> To do: Could you copy exactly the lines from the one containing "Click the note badge on September 10" through the last line of the records, leaving out every picture?

> Records shown:
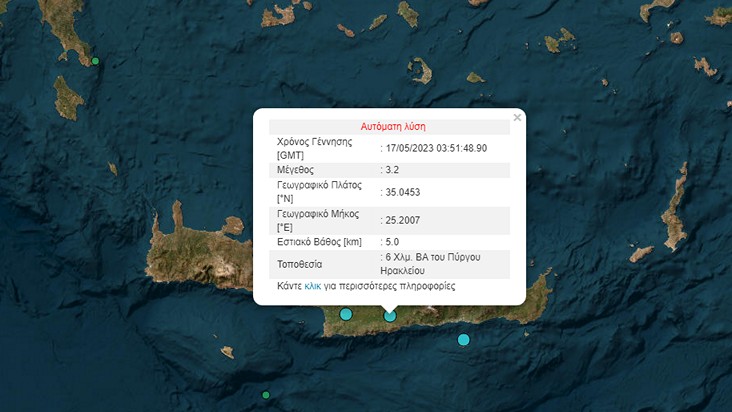Click the 'Μέγεθος' row label
732x412 pixels.
[298, 170]

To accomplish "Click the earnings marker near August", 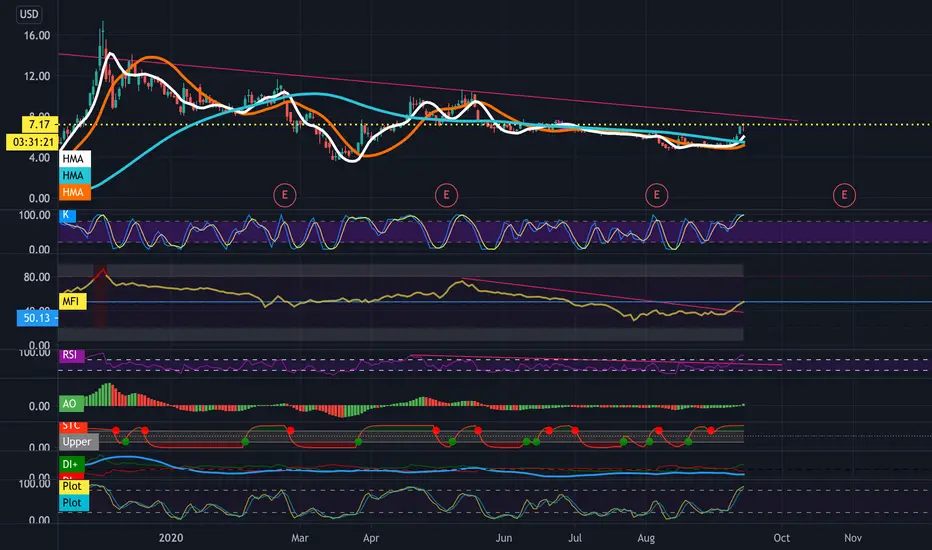I will pyautogui.click(x=656, y=195).
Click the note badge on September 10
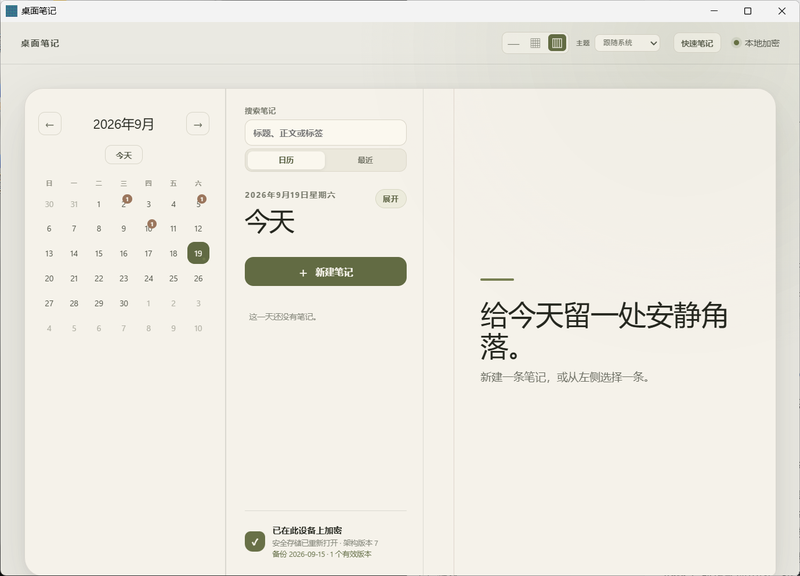The image size is (800, 576). click(152, 223)
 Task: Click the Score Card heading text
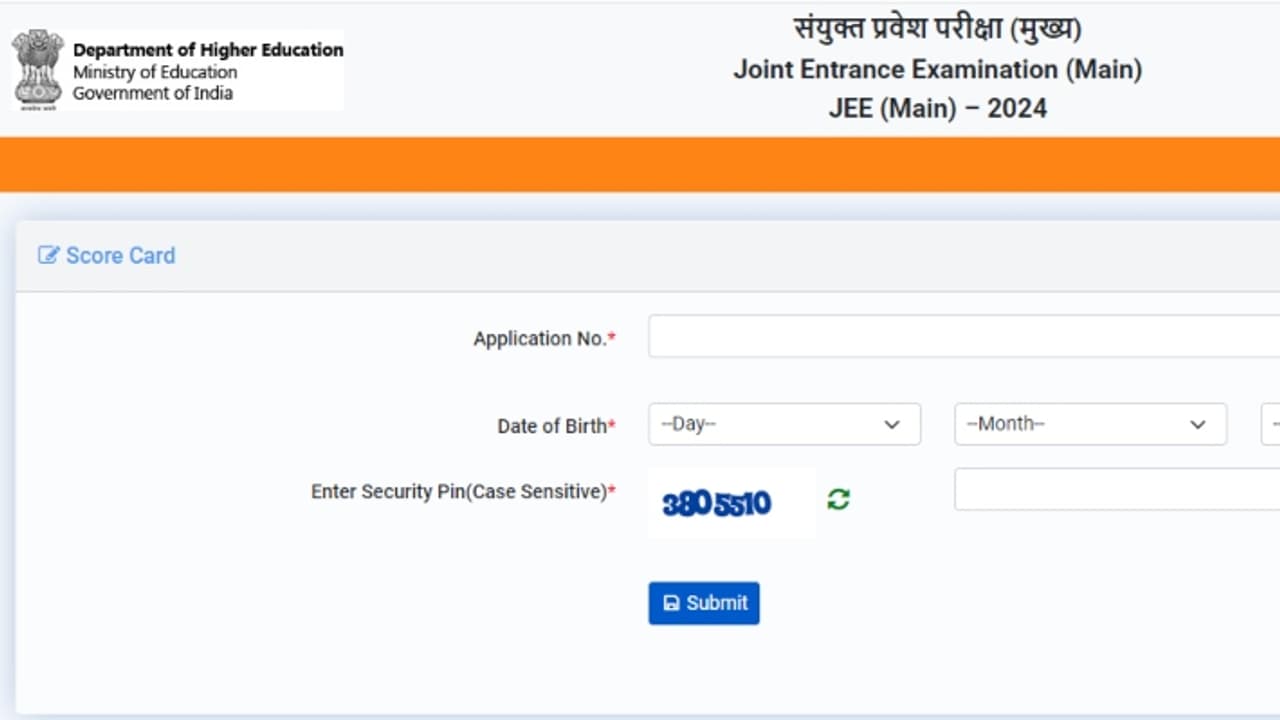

> Task result:
Click the note badge on September 10
The image size is (800, 576). click(152, 223)
 Task: Click the Score Card heading text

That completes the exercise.